Envelope FAQ's
      Back to home
      1. Annature Help Center
      2. FAQs
      3. Envelope FAQ's

      How does Annature ensure the right person is signing?

      Annature takes a comprehensive approach to eSigning security, ensuring that all digital transactions are secure, compliant, and verifiable. By incorporating advanced verification methods, audit trails, and industry-leading encryption, Annature provides a trusted solution for businesses and individuals looking to sign documents electronically with confidence. Below is a detailed breakdown of how Annature guarantees the highest level of security in eSigning processes.

      1. Signer Verification

      To prevent unauthorised access and ensure that only the intended recipient can sign a document, Annature employs multiple layers of verification:

      • Email & SMS Notifications – Upon document submission, recipients receive secure notifications via email and/or SMS. These notifications contain unique, time-sensitive links that prevent unauthorised access and ensure the document reaches the correct individual.

      • Two-Factor Authentication (2FA) – For an added layer of protection, signers may be required to enter a one-time password (OTP) sent via SMS or email before accessing and signing the document.

      • Metadata Tracking – Annature captures critical metadata, including IP addresses, user agents (device/browser information), and geolocation data.
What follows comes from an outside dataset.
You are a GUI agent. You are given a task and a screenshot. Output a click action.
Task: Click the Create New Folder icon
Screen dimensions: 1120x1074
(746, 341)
This information provides an additional level of authentication, confirming that the signature process occurs under legitimate conditions.

      2. Comprehensive Audit Trail & Certificate of Completion

      Every signed document processed through Annature is accompanied by a Certificate of Completion, ensuring full transparency and legal enforceability. This document provides a comprehensive record of all interactions with the signed document, including:

      • Session & Fingerprint ID – Each document signing session is assigned a unique identifier, ensuring the integrity of the transaction and preventing fraudulent alterations. The Session ID is a randomly generated alphanumeric string that serves as a unique identifier for each signing event. This ensures that every transaction can be individually tracked and verified. The Fingerprint ID is a cryptographic hash derived from key metadata points such as the signer’s device, browser type, and location. This fingerprint helps establish a unique, immutable record of the transaction and adds an extra layer of authenticity by ensuring that each signer’s session is distinct and tamper-proof.
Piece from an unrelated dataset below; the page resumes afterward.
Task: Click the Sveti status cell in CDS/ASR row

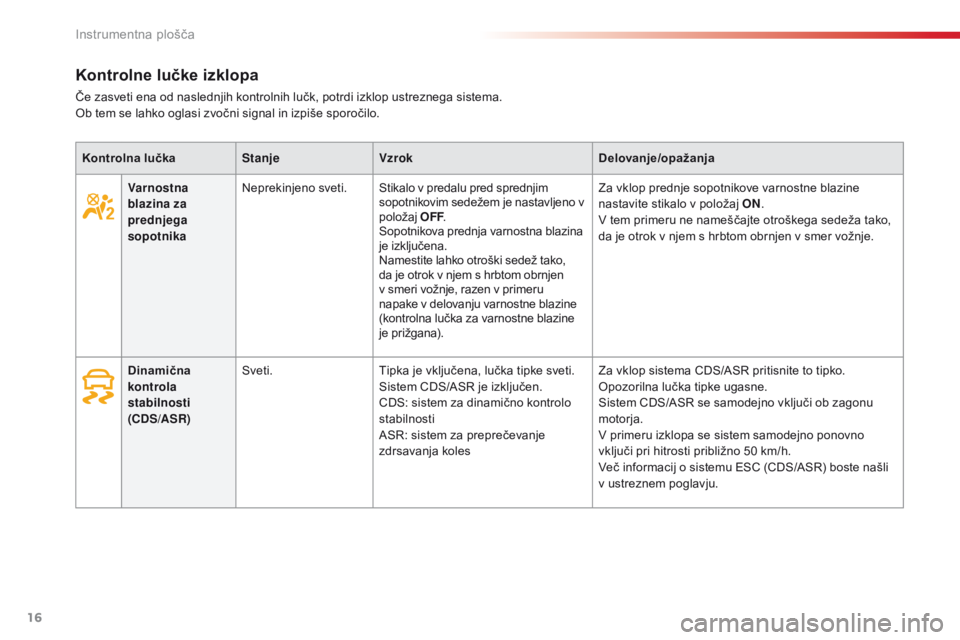Action: (x=257, y=369)
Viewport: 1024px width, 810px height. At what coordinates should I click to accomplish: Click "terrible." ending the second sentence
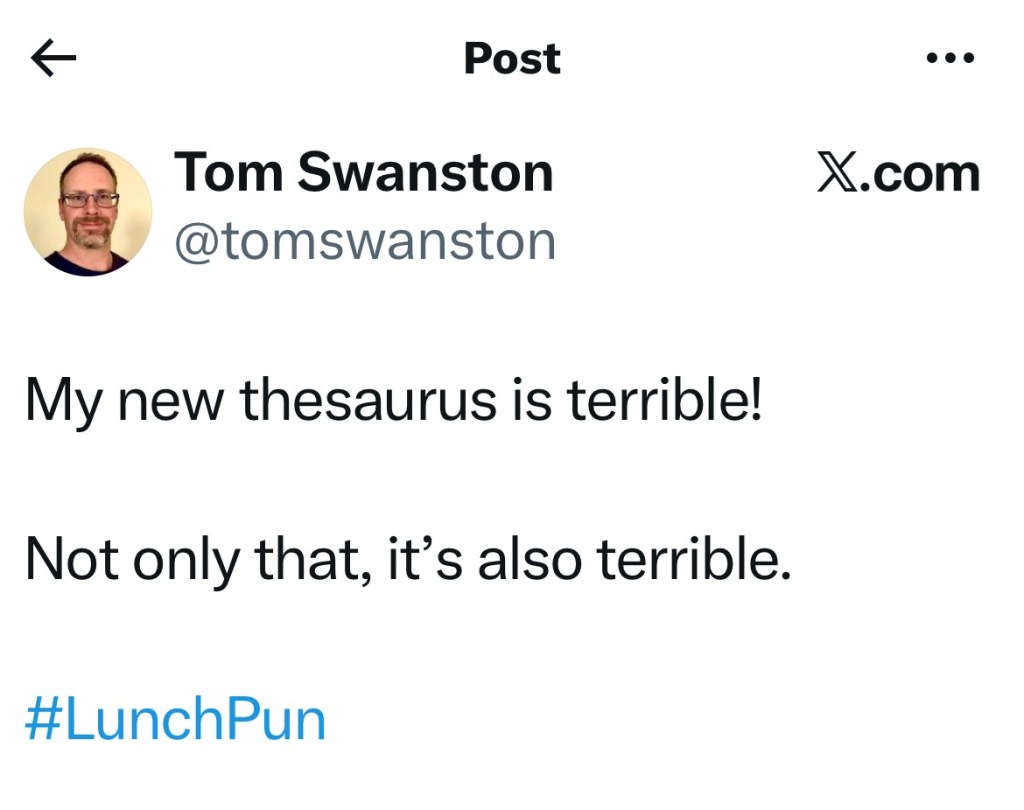click(x=694, y=561)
      • Timestamps & Metadata – Detailed logs capture when the document was viewed, when each signature was applied, and when the process was completed.

      • IP Address & Device Details – The system records the signer's IP address and device details, adding an extra layer of verification and aiding in forensic analysis if needed.

      3. Advanced Security & Compliance

      Annature adheres to stringent security protocols and compliance requirements, ensuring that all electronic signatures meet global and Australian legal standards.

      • End-to-End Encryption – Annature protects data both in transit and at rest using TLS 1.2+ encryption for secure data transmission and AES-256 encryption for storage.

      • Australian Data Sovereignty – All data is securely hosted within the AWS ap-southeast-2 region, ensuring compliance with Australian data protection laws and privacy regulations.

      • ISO 27001:2022 Certified – Annature follows internationally recognised security frameworks, including ISO 27001:2022, which governs best practices in information security management.

      4. Why eSigning is More Secure Than Paper-Based Signatures

      Compared to traditional paper-based signatures, electronic signatures offer superior security, verifiability, and fraud prevention mechanisms. Annature enhances these benefits through:

      • Multi-Factor Authentication (MFA) – Strengthening identity verification by requiring users to authenticate their identity before signing.

      • Tamper-Proof Audit Trails – Every transaction is securely logged, preventing document manipulation post-signing. If any alterations occur after signing, they are detected and flagged.

      • Cloud-Based Security – Electronic documents are stored securely in the cloud, reducing the risks associated with physical document loss, forgery, or unauthorised duplication.